Restate word for word the lines below that run from the one holding "This screenshot has width=800, height=722." through the one holding "Click the Avignon, 84000 location text", inclusive. Pictures don't belong in the copy.

- Information shown
+--

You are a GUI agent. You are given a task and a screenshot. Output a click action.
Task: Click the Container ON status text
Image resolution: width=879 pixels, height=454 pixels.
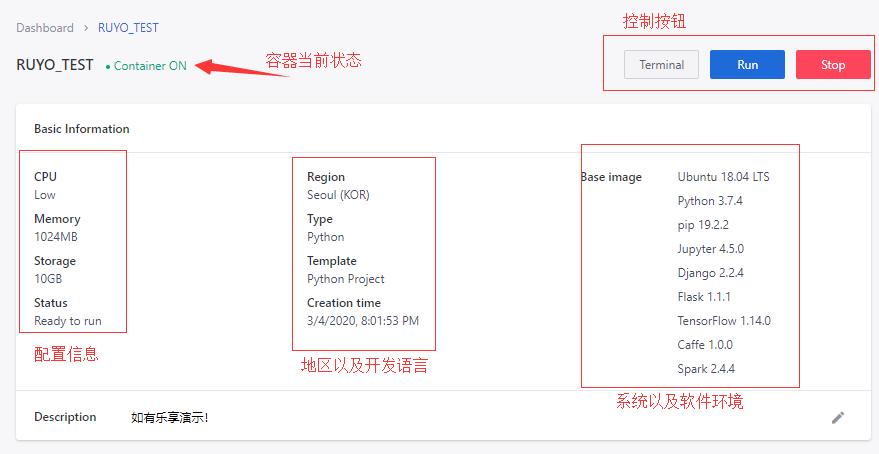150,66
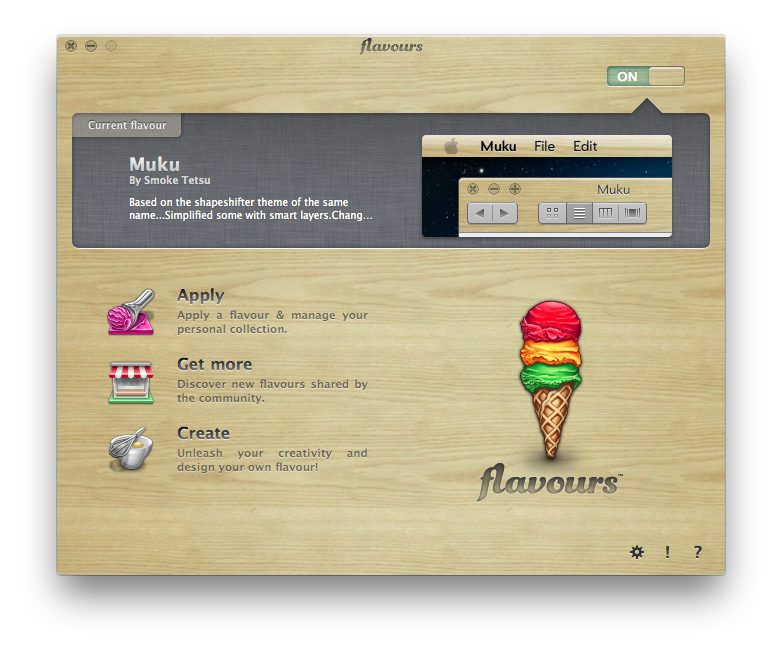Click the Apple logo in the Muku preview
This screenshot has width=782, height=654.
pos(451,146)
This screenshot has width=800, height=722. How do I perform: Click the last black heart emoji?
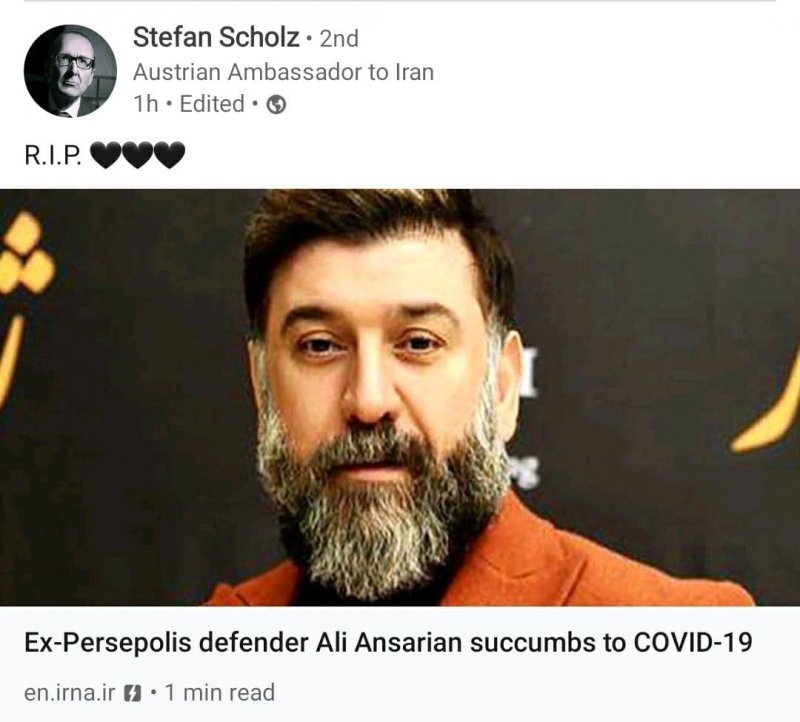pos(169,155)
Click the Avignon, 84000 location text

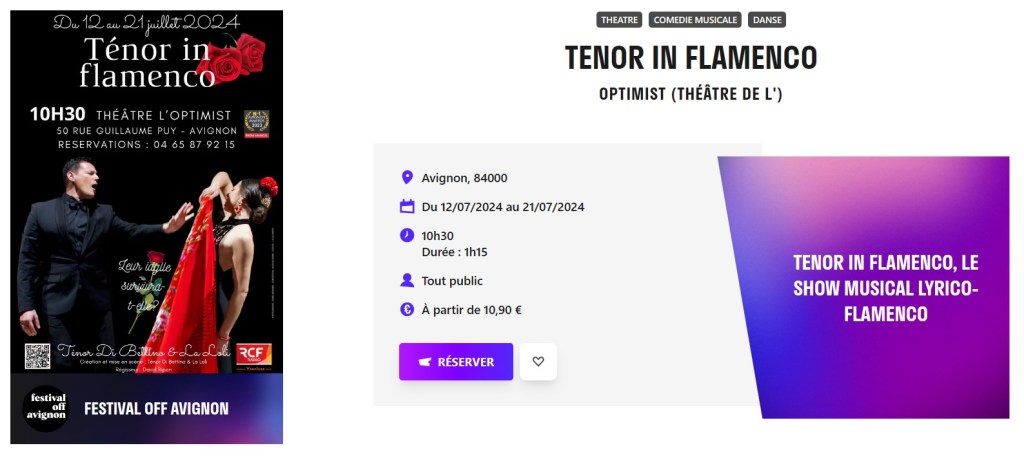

+--

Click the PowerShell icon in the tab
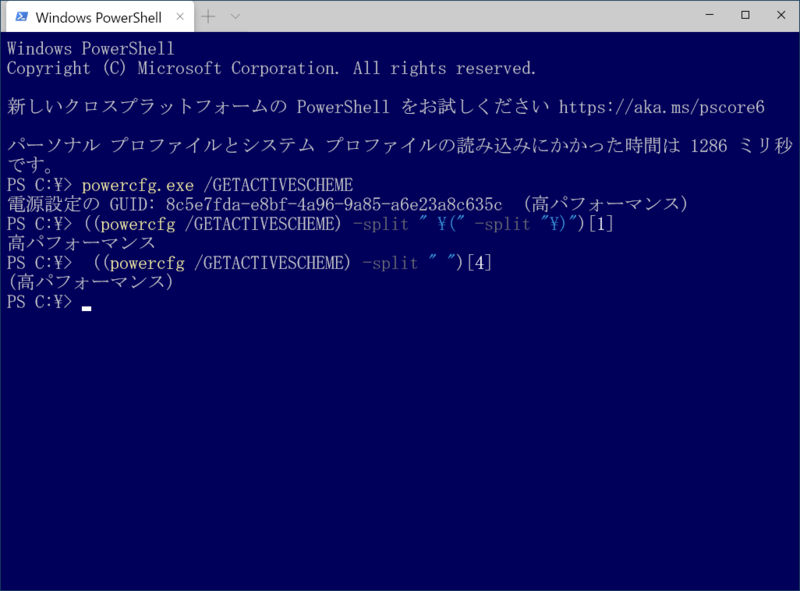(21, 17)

+--

- Solution
This screenshot has width=800, height=722. How do I perform: Click the last black heart emoji?
pos(169,155)
Click the Avignon, 84000 location text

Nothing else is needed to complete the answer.